This issue features Swamp Thing and company–I’m tempted to start singling Liz out because I think she remains a character, but I’m not sure yet–on an island with a bunch of scenes from classic movies. You get to see Tom Yeates, for a couple pages, do a King Kong adaptation. It’s awesome.
Unfortunately, Pasko established himself as pretty serious early on in the series and doing an issue with a giant gimmick is beneath him. Oh, there’s a whole plight of the Vietnam vet thing going on too, but Pasko’s handling of it is far from innovative. It’s a serious subject and Pasko’s ambitious to try to discuss it… It’s just a bad execution.
The awesome artwork easily makes up for the story’s bumps though.
The Stranger backup too discusses war, but in a far broader sense. Barr doesn’t do a terrible job, but these backups are all pretty useless.

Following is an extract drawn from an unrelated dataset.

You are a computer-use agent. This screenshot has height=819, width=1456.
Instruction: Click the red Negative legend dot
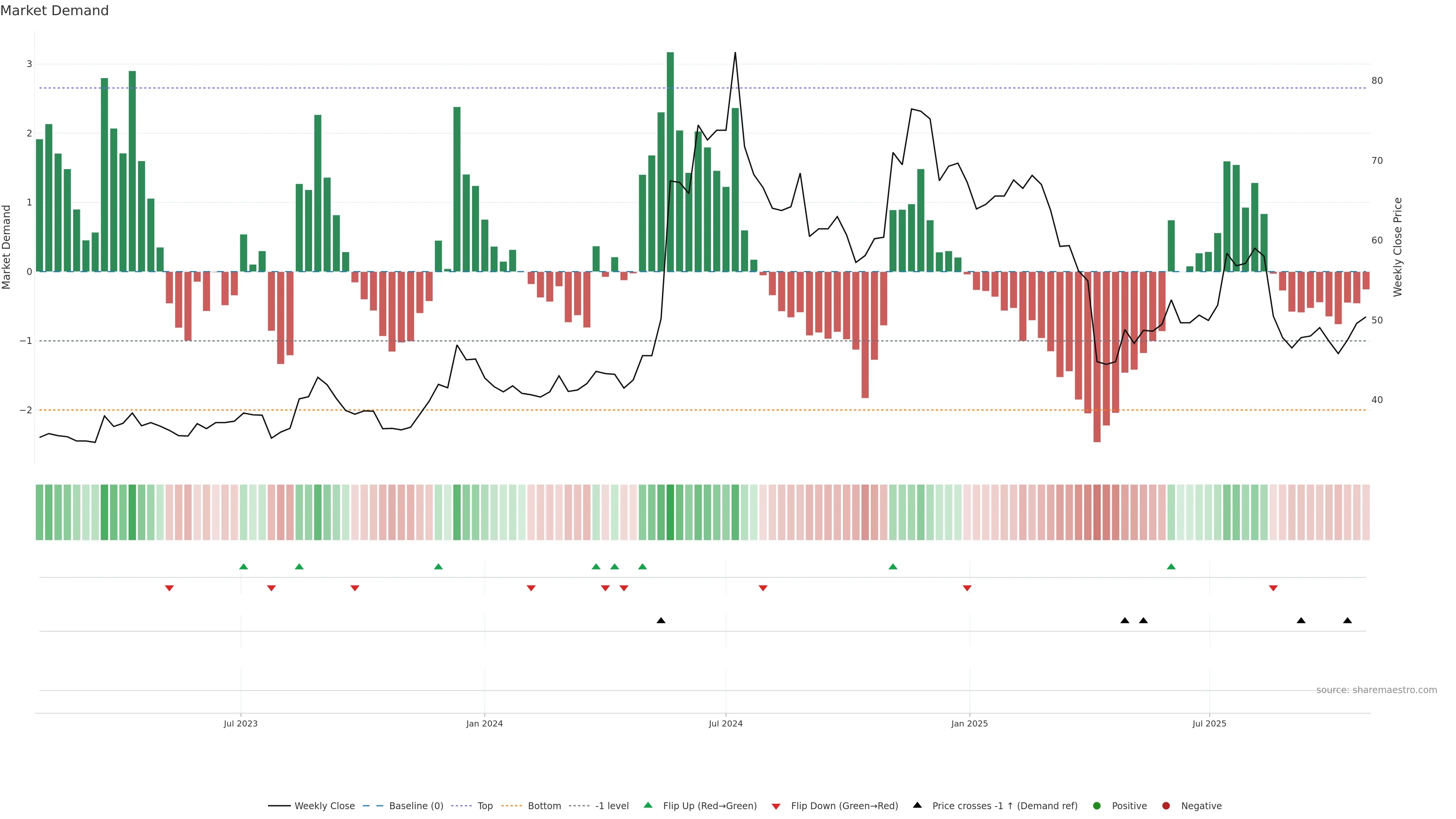(1166, 806)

Swamp Thing continues his cruise ship adventure, ending up fighting a giant undersea monster. It reminds a lot of the first series, only this time there are subplots. Casey, Swamp Thing’s former charge, has turned out to be an evil psychic. Or something along those lines. It means more action scenes for Yeates, who handles some of them beautifully—Swamp Thing getting knocked around by a tentacle, for example.
Yeates’s art takes a strange turn this issue. He spends less time on Swamp Thing than he does on the supporting cast. There’s a lot of action this issue too—Pasko does a great job pacing, considering how many big events occur—and even those Yeates handles oddly. He hurries through them, not taking the time to elaborate. Like I said though, his work rendering the supporting cast in still moments shows a great deal of work.
So Swamp Thing now has his supporting cast… at least for now. Casey the mute wasn’t cutting it.
This issue concerns a demon who possesses people in order to feed on children’s souls. The children in question must be murdered, of course. The demon targets minority children as it turns out their troubled souls taste the best. So it’s definitely disturbing, but not as terrible as he could have made it. In some ways, it’s a cop out but Pasko’s Swamp Thing is episodic. Any different handling would have been insensitive.
And here’s where Pasko hits his stride. The issue features Swamp Thing versus a town of teen vampires who have not just ruined the town but done so out of boredom. Though I suppose their argument vampires don’t have to worry about money rings true.
Pasko immediately identifies the bad guys this issue—not just the regular bad guys, but the bad organization too. It’s the Sunderland Corporation and I’m pretty sure they’re around the rest of the series.
For his first issue, Martin Pasko basically just rewinds a little from where the seventies series left Swamp Thing and picks up like it’s just another issue. There’s an ignorant small town (this time in the South), a helpless child everyone calls a witch and Swamp Thing’s miserable. It’s like nothing has changed.